■ Provided material ■
- Opening Delimiter -

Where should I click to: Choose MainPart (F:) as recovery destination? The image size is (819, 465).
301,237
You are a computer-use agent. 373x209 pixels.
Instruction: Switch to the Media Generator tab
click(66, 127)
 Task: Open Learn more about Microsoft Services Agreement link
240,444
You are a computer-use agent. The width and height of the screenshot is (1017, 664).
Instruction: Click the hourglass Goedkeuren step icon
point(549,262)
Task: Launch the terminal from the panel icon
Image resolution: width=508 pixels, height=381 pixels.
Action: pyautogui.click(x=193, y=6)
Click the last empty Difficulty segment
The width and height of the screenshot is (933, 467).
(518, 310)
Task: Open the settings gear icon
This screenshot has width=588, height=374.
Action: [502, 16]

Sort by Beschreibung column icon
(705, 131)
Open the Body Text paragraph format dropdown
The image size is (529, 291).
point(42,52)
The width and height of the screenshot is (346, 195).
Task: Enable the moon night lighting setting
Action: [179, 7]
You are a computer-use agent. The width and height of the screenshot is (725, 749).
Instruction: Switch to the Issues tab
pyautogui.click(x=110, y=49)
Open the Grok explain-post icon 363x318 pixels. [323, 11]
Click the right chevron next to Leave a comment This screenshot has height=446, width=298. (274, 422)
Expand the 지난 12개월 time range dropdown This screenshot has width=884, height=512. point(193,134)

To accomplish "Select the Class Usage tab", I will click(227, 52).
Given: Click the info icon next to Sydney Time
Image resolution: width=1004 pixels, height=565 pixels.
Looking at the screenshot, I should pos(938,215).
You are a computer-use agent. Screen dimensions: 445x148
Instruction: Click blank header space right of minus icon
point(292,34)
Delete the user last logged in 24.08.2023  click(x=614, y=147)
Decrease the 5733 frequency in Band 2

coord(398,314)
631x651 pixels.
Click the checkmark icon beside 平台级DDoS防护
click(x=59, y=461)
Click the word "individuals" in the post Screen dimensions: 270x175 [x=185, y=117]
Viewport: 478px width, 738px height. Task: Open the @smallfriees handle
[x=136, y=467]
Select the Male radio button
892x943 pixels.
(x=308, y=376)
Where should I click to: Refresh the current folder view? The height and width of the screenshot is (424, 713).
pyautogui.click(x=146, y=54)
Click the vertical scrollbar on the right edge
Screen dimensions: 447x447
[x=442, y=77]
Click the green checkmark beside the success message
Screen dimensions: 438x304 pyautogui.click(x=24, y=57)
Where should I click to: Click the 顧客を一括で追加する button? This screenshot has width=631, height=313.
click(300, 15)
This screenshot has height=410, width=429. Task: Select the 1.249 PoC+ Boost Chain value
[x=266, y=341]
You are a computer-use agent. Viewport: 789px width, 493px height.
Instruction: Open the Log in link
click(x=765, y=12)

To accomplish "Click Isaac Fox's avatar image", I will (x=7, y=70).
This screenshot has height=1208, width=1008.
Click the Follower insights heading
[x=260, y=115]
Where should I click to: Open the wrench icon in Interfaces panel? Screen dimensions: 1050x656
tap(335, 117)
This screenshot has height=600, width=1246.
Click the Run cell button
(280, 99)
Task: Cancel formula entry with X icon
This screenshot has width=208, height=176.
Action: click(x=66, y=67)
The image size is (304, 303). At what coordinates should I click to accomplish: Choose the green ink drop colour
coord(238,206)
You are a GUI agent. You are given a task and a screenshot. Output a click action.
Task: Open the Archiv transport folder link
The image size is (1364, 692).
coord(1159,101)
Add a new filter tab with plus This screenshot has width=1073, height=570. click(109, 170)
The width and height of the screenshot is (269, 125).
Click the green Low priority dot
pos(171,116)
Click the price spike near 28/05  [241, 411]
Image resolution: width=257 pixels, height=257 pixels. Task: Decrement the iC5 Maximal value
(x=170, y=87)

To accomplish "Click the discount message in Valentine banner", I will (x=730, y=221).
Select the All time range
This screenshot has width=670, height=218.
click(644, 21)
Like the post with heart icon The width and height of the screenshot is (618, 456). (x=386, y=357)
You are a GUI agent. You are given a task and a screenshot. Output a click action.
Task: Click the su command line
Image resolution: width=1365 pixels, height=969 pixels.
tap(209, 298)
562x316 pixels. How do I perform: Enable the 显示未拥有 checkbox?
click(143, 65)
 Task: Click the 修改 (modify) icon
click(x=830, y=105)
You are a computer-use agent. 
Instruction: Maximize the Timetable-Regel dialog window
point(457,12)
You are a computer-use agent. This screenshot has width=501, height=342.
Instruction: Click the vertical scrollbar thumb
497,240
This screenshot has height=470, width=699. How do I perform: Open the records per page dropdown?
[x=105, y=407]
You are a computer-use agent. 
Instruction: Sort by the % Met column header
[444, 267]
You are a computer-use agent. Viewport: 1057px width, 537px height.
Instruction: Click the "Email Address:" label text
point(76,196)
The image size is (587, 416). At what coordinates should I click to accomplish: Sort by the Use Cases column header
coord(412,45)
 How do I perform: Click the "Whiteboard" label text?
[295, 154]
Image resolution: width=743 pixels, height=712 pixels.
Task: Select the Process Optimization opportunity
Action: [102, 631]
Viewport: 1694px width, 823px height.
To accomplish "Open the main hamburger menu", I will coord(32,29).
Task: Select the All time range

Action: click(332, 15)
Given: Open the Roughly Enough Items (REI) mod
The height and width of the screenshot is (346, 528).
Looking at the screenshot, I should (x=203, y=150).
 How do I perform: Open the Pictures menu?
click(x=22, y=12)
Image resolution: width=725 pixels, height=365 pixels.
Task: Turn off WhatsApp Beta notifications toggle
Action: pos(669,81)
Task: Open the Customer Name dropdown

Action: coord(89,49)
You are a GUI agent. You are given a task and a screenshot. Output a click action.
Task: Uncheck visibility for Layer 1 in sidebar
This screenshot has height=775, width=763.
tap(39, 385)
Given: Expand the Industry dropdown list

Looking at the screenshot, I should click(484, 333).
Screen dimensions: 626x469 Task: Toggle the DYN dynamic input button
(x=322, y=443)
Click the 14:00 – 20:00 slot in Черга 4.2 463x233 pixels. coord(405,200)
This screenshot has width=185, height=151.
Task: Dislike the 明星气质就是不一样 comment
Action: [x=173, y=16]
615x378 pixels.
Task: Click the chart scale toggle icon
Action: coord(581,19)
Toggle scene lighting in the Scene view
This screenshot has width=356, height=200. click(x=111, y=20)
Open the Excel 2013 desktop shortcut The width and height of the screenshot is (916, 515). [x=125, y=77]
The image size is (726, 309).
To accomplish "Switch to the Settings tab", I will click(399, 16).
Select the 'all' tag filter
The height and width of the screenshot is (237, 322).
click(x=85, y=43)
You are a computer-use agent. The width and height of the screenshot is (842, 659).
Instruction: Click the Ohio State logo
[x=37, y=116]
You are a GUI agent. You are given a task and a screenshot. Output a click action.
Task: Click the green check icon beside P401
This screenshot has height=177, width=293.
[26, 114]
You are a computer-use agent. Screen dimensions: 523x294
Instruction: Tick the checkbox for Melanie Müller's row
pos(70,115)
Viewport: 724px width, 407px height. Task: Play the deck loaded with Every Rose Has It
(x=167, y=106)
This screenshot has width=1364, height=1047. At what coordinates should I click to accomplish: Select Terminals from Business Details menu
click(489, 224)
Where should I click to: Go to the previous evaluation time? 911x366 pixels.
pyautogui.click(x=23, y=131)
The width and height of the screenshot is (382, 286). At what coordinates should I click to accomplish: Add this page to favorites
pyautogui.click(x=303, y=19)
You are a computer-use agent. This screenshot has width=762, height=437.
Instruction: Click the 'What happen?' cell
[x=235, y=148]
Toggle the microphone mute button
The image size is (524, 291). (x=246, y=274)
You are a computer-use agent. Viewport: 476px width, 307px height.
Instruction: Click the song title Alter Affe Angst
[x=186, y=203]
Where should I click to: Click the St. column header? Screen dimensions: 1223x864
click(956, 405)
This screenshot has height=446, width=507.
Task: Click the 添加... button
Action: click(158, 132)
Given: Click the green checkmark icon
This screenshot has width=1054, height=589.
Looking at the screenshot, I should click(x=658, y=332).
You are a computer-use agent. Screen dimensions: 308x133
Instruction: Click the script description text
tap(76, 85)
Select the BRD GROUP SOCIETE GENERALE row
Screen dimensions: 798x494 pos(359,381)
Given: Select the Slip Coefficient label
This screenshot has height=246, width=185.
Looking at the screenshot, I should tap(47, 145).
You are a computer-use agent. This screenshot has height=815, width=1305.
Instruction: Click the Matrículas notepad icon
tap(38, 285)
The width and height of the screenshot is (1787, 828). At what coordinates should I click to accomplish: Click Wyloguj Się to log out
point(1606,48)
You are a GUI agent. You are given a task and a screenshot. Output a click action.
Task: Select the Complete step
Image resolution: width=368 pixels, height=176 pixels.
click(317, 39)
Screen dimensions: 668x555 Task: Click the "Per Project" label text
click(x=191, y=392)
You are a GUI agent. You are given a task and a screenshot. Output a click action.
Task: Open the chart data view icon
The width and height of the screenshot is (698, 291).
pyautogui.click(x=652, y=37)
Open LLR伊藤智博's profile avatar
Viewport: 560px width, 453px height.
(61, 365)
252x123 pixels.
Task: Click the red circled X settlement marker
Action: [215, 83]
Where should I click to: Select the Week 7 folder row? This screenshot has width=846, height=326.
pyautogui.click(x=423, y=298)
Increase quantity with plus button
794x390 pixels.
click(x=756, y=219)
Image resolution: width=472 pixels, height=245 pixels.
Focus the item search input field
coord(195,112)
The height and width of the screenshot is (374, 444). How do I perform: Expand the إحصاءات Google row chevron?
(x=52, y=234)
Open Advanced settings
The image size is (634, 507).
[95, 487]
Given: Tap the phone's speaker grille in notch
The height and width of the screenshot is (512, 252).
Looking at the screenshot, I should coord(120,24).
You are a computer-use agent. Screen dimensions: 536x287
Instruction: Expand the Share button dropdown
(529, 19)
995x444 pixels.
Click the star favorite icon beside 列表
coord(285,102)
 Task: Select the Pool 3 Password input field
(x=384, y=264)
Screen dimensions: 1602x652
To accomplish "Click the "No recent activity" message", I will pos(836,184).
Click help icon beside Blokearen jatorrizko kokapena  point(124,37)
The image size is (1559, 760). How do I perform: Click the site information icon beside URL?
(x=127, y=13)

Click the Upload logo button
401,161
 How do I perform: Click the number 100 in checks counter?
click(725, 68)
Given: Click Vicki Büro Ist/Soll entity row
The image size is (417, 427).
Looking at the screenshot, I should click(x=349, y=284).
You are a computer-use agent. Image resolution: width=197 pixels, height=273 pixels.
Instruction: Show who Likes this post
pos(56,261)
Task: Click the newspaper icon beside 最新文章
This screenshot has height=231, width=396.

- Closing Delimiter -

■ Action item ■
Output only an exact transcription of the lines above from the one with "You are a computer-use agent. Viewport: 789px" up to and including the one with "The width and height of the screenshot is (269, 125).".

■ Problem solution ■
You are a computer-use agent. Viewport: 789px width, 493px height.
Instruction: Open the Log in link
click(x=765, y=12)

To accomplish "Click Isaac Fox's avatar image", I will (x=7, y=70).
This screenshot has height=1208, width=1008.
Click the Follower insights heading
[x=260, y=115]
Where should I click to: Open the wrench icon in Interfaces panel? Screen dimensions: 1050x656
tap(335, 117)
This screenshot has height=600, width=1246.
Click the Run cell button
(280, 99)
Task: Cancel formula entry with X icon
This screenshot has width=208, height=176.
Action: click(x=66, y=67)
The image size is (304, 303). At what coordinates should I click to accomplish: Choose the green ink drop colour
coord(238,206)
You are a GUI agent. You are given a task and a screenshot. Output a click action.
Task: Open the Archiv transport folder link
The image size is (1364, 692).
coord(1159,101)
Add a new filter tab with plus This screenshot has width=1073, height=570. click(109, 170)
The width and height of the screenshot is (269, 125).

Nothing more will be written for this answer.